LIMINAL DAYS


A couple of days before our week-long trip to Iceland, I asked my professor Karla Rothstein, “What is it that we’re looking at while we’re there?” She simply replied, “We’re not there to look at anything. We’re there to experience Iceland.” At the time, all I had was an imagined picture of a place I’d never seen, paired with the excitement of what the week might hold. But once I arrived, I finally understood what she meant.

We spent most of our time in the northern part of the island, beginning in Akureyri, and each day felt like stepping into an entirely new world.

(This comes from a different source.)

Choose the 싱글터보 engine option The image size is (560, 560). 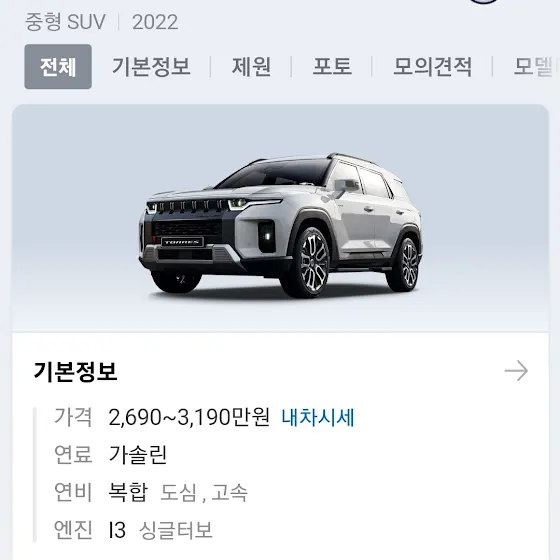tap(176, 530)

What first appeared to be pristine, untouched landscape slowly revealed itself as a dense, layered system—alive, shifting, and ancient—at the far edge of the earth. There, you could feel nature in its most commanding, unfiltered form.

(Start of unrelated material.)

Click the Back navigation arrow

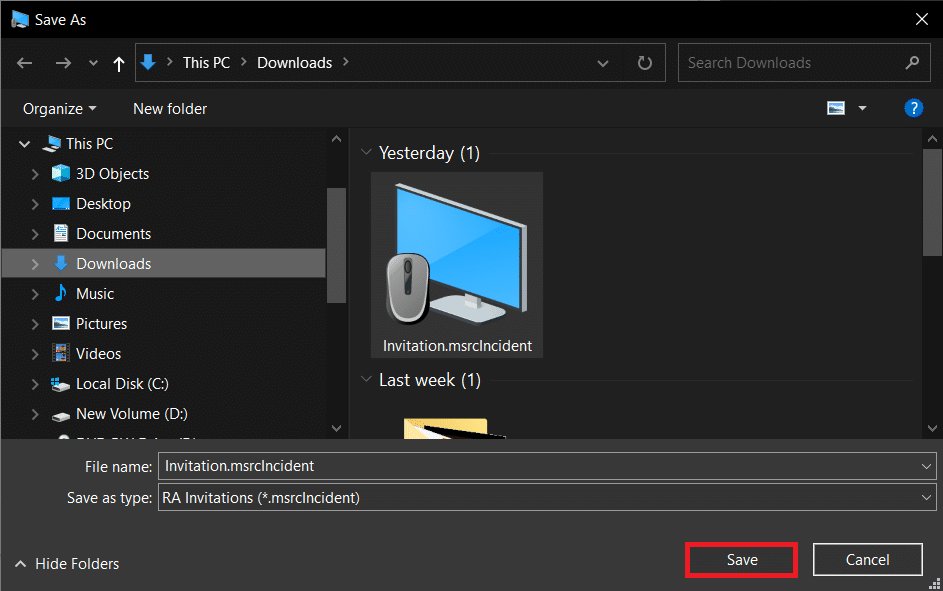24,62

I felt like a child in an enormous laboratory: standing where tectonic plates meet, crawling into subterranean caves warmed by hidden springs, gazing at endless seas while soaking in thermal pools rich with sulfur that stained our swimsuits. And, of course, the aurora—when it finally appeared—felt nothing short of surreal. Its shifting light made you instantly aware of your own smallness in this vast, extraordinary universe.

No one can truly describe the essence of Iceland. Photographs can try, offering glimpses and approximations, but they never capture that overwhelming intensity—the way the landscape holds you, humbles you, and pulls you entirely into the present. You have to stand there yourself, in that raw expanse, to feel it.